# compañía de estibaje



## Porteño

Hi, everyone. Can anybody come up with a good English translation of this term? I know it's Sunday, but I'm not getting too much response so far today for the questions I've been asking. Let's hope I'll have better luck with this one. 

The company in question is bidding under a Public Tender to obtain the concession for an Inflammables Terminal where it will be responsible for the loading and discharge of bulk liquid petrocehmical products and petroleum derivatives


----------



## fsabroso

Hi:

"*Stowage company*"?


----------



## forgues

Porteño said:


> Hi, everyone. Can anybody come up with a good English translation of this term? I know it's Sunday, but I'm not getting too much response so far today for the questions I've been asking.
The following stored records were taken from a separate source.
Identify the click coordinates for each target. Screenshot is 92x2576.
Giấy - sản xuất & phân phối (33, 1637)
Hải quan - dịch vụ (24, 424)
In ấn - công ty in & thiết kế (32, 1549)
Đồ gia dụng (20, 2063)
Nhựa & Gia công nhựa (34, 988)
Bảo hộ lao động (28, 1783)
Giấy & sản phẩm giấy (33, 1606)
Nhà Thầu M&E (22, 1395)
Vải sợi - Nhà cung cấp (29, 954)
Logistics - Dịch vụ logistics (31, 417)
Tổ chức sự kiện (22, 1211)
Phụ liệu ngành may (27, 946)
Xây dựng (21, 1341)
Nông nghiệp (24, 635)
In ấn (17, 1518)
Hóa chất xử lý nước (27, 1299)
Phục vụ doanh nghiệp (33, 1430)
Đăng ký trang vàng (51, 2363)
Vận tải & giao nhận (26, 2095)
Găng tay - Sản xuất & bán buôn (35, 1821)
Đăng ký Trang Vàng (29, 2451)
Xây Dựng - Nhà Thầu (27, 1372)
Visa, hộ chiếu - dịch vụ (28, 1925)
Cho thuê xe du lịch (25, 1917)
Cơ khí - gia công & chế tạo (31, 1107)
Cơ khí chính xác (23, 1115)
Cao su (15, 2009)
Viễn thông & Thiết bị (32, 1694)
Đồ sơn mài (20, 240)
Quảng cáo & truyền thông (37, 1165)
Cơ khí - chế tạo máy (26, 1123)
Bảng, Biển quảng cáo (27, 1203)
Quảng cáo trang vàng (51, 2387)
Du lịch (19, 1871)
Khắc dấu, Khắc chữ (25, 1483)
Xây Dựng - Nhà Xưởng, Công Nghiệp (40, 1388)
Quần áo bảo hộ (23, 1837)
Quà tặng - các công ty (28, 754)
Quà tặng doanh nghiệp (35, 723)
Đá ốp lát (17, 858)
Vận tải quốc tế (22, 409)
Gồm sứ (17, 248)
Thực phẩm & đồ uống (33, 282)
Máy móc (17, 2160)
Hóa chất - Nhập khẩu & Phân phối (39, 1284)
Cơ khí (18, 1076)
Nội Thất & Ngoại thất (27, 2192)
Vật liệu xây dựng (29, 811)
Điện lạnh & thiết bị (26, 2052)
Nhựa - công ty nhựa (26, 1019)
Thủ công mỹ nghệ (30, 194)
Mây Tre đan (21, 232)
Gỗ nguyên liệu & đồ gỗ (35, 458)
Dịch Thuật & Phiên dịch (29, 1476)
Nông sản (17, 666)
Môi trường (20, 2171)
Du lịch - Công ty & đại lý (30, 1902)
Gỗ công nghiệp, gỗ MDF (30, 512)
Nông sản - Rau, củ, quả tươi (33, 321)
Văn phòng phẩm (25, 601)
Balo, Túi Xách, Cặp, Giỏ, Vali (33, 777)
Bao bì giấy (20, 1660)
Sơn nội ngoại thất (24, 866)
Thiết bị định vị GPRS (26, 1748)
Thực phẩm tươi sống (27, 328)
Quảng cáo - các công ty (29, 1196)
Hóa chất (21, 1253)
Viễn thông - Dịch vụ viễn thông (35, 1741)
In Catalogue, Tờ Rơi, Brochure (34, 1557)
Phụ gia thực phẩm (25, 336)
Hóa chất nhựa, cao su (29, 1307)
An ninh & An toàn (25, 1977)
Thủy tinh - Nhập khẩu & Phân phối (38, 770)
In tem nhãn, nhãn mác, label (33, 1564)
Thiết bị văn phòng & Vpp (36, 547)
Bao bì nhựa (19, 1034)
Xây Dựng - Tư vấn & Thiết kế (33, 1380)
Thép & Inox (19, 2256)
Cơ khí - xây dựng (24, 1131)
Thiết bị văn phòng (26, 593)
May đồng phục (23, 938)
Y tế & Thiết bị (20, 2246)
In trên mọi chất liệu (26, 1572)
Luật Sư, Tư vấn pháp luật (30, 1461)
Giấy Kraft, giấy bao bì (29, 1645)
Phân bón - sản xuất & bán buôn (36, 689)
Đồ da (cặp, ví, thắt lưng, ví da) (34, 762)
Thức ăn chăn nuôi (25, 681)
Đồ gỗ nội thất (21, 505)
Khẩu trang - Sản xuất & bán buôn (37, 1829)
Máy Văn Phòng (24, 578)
Let's hope I'll have better luck with this one.
> 
> The company in question is bidding under a Public Tender to obtain the concession for an Inflammables Terminal where it will be responsible for the loading and discharge of bulk liquid petrocehmical products and petroleum derivatives


 
*Port Terminal Operating Company ?*


----------



## Porteño

Thanks for your prompt replies. I'm toying with the idea of a 'stevedoring company', any thoughts on that?


----------



## fsabroso

it sounds good:

*stevedoring*, A firm or individual engaged in the loading and unloading of ships.

*stowage*, The placing of goods in a ship in such a way as to ensure the safety and stability of the ship not only on a sea or ocean passage but also in between ports when parts of the cargo have been loaded or discharged.


----------



## Porteño

Many thanks, fsabroso, it does seem a strange word but it fits the bill.


----------



## fsabroso

Good luck!


----------



## Porteño

Thanks, it was a 'parto dificil', to say the least, because the original Spanish was not exactly '_kosher_', so to speak, which always makes translation a bit tougher but challenging.


----------



## jalibusa

Si lo que la compañía hace es almacenaje, es una *"warehousing company"*, y parte de las tareas de lamacenaje es el trabajo de estiba.
Un detalle aparte, el nombre es "Flammables o (flammable materials) Terminal" no "*In*flammables"


----------



## jalibusa

Si lo que hace es solamente descargar y poner en el muelle, es una "Flammable materials handling company" o "Specialized Hazmats (*haz*ardous *mat*erials) handling company"


----------



## Porteño

Thanks jalibusa, but in English 'inflammable' means a fire hazard, it's a 'false friend'.


----------



## cirrus

The problem is that both flammable and inflammable are both taken to mean liable to burst into flames.  

I like the idea of hazmat handling but this doesn't get over the dock aspect.


----------